** WORK ITEM **
Please convert the records below into a numbered list with one line per item, dropping any blank lines.

*** Block opens ***

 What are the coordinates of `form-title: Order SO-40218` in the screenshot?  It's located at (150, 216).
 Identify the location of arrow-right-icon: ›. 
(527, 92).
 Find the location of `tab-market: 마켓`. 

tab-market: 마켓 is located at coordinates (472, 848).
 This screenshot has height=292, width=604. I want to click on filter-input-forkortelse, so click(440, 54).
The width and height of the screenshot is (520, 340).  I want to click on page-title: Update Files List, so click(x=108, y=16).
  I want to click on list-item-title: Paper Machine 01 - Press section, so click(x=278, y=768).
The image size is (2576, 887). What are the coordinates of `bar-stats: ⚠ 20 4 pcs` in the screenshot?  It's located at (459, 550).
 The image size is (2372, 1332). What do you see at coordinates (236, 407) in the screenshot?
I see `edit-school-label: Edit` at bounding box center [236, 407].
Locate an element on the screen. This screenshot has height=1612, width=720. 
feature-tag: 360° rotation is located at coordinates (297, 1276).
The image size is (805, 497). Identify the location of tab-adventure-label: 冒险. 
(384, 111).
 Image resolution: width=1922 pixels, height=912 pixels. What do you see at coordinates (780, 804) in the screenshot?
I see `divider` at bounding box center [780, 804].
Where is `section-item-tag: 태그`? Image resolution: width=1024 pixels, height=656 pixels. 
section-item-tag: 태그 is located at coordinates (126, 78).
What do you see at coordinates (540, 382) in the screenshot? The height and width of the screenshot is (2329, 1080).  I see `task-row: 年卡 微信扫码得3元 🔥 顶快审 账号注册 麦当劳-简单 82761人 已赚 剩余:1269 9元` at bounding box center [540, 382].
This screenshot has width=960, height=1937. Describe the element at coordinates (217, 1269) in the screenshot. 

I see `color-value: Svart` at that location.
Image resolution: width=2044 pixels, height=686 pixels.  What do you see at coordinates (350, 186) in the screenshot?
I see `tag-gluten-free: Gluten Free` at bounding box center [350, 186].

*** Block closes ***

** RESPONSE FOR THIS EXERCISE **
1.  What are the coordinates of `form-title: Order SO-40218` in the screenshot?  It's located at (150, 216).
2.  Identify the location of arrow-right-icon: ›. 
3. (527, 92).
4.  Find the location of `tab-market: 마켓`. 
5. tab-market: 마켓 is located at coordinates (472, 848).
6.  This screenshot has height=292, width=604. I want to click on filter-input-forkortelse, so click(440, 54).
7. The width and height of the screenshot is (520, 340).  I want to click on page-title: Update Files List, so click(x=108, y=16).
8.   I want to click on list-item-title: Paper Machine 01 - Press section, so click(x=278, y=768).
9. The image size is (2576, 887). What are the coordinates of `bar-stats: ⚠ 20 4 pcs` in the screenshot?  It's located at (459, 550).
10.  The image size is (2372, 1332). What do you see at coordinates (236, 407) in the screenshot?
11. I see `edit-school-label: Edit` at bounding box center [236, 407].
12. Locate an element on the screen. This screenshot has height=1612, width=720. 
13. feature-tag: 360° rotation is located at coordinates (297, 1276).
14. The image size is (805, 497). Identify the location of tab-adventure-label: 冒险. 
15. (384, 111).
16.  Image resolution: width=1922 pixels, height=912 pixels. What do you see at coordinates (780, 804) in the screenshot?
17. I see `divider` at bounding box center [780, 804].
18. Where is `section-item-tag: 태그`? Image resolution: width=1024 pixels, height=656 pixels. 
19. section-item-tag: 태그 is located at coordinates (126, 78).
20. What do you see at coordinates (540, 382) in the screenshot? The height and width of the screenshot is (2329, 1080).  I see `task-row: 年卡 微信扫码得3元 🔥 顶快审 账号注册 麦当劳-简单 82761人 已赚 剩余:1269 9元` at bounding box center [540, 382].
21. This screenshot has width=960, height=1937. Describe the element at coordinates (217, 1269) in the screenshot. 
22. I see `color-value: Svart` at that location.
23. Image resolution: width=2044 pixels, height=686 pixels.  What do you see at coordinates (350, 186) in the screenshot?
24. I see `tag-gluten-free: Gluten Free` at bounding box center [350, 186].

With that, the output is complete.